TESTO ESTRATTO —
• • • • •

Il notaio è da sempre il pubblico ufficiale deputato alla certificazione delle transazioni e il notaio digitale é il soggetto più qualificato esistente per la conservazione di documenti legali informatici.

L’avvento dell’era digitale sta portando aziende e organizzazioni ad adeguare le proprie strutture alle nuove procedure digitali, con l’introduzione e la diffusione della pratica di dematerializzazione (conversione in formato digitale di un qualunque documento cartaceo di pertinenza aziendale) e successiva conservazione a norma.

Si è così aperta per il Notaio la grande opportunità di rinnovare la sua funzione storica, assumendo ora un ruolo rilevante proprio nell’ambito delle procedure di dematerializzazione documentale e conservazione sostitutiva.

La normativa in materia di conservazione non impone la figura del notaio come “Responsabile della Conservazione”, tuttavia l’intervento del Notaio apporta un significativo valore aggiunto all’intera procedura, riscontrabile nell’aumento dell’efficacia probatoria del documento dematerializzato e conservato a norma. Il documento digitale munito di certificazione notarile acquisisce infatti validità fino a querela di falso, senza possibilità di disconoscimento (eventualità invece ampiamente riscontrabile in caso di conservazione senza certificazione notarile).

Laddove nominato dal cliente Responsabile della Conservazione, il notaio diventa supervisore dell’intero processo di dematerializzazione e conservazione documentale, nonché garante della veridicità e autenticità del documento portato in conservazione e della corretta esecuzione delle operazioni effettuate.

La partecipazione del Notaio a presidio e supervisione del processo dota il documento conservato della medesima validità legale del documento originale.

• • • • •

DATI FORNITI —

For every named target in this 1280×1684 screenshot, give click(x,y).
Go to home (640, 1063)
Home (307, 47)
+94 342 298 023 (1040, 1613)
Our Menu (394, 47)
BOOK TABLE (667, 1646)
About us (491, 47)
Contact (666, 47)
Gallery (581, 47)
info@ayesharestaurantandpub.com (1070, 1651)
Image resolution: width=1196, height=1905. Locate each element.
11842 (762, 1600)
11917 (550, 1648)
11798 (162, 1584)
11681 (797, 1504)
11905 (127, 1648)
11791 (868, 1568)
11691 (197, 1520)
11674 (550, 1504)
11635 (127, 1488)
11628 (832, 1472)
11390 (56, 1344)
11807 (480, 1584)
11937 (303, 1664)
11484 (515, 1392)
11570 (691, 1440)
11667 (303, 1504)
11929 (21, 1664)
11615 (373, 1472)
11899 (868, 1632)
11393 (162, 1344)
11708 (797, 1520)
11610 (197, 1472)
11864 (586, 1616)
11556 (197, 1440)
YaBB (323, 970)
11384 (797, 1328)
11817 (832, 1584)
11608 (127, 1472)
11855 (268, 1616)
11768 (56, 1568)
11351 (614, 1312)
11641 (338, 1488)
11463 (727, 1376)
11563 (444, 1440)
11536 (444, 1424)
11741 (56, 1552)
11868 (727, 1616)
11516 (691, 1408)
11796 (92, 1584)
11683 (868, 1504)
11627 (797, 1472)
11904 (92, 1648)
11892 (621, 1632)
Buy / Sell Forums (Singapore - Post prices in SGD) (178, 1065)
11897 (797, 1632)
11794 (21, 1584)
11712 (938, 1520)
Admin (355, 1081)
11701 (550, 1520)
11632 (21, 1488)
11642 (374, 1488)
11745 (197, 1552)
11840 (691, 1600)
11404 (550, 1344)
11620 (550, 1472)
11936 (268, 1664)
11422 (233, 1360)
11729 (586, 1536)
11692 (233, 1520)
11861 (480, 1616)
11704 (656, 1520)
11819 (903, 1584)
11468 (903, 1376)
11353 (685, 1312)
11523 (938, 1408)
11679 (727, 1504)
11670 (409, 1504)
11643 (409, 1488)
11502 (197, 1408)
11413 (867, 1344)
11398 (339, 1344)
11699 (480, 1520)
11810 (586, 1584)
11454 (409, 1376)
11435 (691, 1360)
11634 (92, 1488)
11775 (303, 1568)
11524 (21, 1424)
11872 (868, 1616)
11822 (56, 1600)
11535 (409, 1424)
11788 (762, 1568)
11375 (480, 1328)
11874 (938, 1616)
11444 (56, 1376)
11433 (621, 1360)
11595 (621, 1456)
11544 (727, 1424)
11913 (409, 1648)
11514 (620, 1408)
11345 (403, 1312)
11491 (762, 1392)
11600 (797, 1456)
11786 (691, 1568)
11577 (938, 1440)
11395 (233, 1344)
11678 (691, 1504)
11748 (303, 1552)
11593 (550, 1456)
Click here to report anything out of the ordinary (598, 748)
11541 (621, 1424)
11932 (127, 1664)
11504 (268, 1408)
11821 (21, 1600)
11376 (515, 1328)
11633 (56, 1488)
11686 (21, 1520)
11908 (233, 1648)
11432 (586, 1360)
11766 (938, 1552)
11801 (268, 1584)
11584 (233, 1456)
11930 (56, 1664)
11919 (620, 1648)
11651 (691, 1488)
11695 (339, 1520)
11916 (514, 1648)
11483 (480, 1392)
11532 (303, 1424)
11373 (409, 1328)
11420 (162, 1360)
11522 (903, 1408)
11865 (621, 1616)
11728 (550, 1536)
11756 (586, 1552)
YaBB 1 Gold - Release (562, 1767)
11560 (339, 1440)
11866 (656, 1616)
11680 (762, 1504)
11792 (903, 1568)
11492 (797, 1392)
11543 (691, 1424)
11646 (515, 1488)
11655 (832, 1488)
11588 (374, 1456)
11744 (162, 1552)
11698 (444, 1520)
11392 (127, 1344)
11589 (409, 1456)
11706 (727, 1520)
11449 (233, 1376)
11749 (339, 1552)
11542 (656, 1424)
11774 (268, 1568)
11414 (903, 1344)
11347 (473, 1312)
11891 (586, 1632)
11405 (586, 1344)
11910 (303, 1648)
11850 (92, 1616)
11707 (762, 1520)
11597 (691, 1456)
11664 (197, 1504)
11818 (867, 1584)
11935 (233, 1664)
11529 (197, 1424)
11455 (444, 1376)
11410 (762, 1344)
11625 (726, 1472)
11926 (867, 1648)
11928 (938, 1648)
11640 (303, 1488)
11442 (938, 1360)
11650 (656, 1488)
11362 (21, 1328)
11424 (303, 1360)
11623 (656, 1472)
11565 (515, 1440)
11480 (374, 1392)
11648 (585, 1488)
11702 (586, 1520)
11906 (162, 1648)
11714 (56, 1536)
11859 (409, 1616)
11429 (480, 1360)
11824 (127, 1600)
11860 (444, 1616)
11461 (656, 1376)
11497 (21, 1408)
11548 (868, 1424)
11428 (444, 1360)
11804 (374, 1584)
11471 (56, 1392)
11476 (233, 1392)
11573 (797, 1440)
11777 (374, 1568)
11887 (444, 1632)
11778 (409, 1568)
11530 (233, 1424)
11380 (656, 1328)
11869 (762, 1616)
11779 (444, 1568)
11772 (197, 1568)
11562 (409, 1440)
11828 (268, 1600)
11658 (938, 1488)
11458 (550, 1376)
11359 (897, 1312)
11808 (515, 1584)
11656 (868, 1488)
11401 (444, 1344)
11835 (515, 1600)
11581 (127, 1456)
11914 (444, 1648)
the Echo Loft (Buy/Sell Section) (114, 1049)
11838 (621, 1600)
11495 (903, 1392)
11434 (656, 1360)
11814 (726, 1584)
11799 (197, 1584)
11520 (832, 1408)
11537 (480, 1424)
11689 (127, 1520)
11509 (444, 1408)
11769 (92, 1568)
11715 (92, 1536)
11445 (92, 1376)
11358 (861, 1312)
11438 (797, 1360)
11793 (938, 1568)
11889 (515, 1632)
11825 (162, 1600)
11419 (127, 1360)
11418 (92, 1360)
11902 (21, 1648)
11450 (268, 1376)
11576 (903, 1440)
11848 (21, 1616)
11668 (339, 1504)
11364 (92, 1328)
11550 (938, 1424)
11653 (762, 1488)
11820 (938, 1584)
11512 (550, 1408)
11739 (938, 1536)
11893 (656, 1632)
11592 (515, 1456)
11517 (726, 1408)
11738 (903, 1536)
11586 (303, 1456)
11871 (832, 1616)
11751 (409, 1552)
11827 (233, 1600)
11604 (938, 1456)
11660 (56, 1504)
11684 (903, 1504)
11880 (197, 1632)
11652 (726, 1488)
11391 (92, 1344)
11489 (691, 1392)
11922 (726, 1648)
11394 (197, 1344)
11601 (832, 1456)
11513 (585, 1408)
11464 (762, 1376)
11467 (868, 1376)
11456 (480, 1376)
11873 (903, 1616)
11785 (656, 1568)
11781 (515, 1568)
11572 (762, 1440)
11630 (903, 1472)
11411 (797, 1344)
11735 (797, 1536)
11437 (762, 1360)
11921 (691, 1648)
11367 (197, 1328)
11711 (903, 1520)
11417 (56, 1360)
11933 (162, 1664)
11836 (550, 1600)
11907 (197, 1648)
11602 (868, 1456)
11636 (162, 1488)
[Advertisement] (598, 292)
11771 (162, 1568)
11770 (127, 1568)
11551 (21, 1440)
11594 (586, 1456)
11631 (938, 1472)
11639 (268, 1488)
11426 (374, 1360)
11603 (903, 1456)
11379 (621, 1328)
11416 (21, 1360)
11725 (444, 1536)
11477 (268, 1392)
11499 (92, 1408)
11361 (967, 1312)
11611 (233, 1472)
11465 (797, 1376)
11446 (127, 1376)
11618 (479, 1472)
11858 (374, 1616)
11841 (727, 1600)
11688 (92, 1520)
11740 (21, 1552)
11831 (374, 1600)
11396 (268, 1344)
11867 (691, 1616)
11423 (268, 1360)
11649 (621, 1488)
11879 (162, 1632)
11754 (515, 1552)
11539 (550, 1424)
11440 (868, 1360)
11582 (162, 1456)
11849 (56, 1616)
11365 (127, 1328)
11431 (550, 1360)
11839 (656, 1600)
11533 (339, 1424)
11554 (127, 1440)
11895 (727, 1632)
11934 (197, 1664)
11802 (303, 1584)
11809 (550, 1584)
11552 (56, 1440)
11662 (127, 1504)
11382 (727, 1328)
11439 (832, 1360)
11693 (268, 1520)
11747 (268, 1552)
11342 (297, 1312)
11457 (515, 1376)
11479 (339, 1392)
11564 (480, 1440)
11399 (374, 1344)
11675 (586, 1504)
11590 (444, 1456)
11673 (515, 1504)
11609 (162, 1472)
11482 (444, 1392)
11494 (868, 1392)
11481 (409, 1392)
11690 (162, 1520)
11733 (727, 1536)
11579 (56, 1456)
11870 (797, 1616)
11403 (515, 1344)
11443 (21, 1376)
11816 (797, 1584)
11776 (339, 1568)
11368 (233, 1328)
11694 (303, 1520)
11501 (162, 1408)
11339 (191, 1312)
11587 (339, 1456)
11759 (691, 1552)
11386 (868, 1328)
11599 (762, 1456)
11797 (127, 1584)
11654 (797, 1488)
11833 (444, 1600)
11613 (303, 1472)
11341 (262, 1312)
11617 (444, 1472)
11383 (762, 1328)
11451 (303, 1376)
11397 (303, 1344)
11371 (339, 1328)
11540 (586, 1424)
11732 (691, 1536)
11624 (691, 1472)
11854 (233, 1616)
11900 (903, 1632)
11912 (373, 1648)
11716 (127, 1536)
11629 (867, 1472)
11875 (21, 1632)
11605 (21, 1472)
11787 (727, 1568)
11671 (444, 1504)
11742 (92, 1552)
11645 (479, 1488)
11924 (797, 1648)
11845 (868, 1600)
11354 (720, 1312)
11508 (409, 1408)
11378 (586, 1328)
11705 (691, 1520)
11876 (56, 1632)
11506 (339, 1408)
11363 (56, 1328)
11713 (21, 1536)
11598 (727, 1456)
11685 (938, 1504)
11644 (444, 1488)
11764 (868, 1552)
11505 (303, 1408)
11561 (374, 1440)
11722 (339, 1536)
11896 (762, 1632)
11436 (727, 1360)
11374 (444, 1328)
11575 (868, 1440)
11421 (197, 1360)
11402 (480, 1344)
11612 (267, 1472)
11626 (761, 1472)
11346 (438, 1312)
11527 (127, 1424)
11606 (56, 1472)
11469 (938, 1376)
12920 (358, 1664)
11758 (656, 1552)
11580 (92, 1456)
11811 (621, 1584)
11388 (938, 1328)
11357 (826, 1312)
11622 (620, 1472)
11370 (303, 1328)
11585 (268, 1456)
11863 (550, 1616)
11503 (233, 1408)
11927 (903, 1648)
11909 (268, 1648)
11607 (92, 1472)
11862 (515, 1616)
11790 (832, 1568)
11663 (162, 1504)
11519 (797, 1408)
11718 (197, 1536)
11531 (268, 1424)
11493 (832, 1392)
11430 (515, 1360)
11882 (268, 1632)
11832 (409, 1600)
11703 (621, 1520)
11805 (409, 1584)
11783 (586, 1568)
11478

• • • • •

SCOPO DEL COMPITO —
Secondo il testo sul notaio digitale, quale validità acquisisce il documento digitale munito di certificazione notarile? I dati non hanno alcun ruolo in questo esercizio.

RISPOSTA AL COMPITO —
Acquisisce validità fino a querela di falso, senza possibilità di disconoscimento.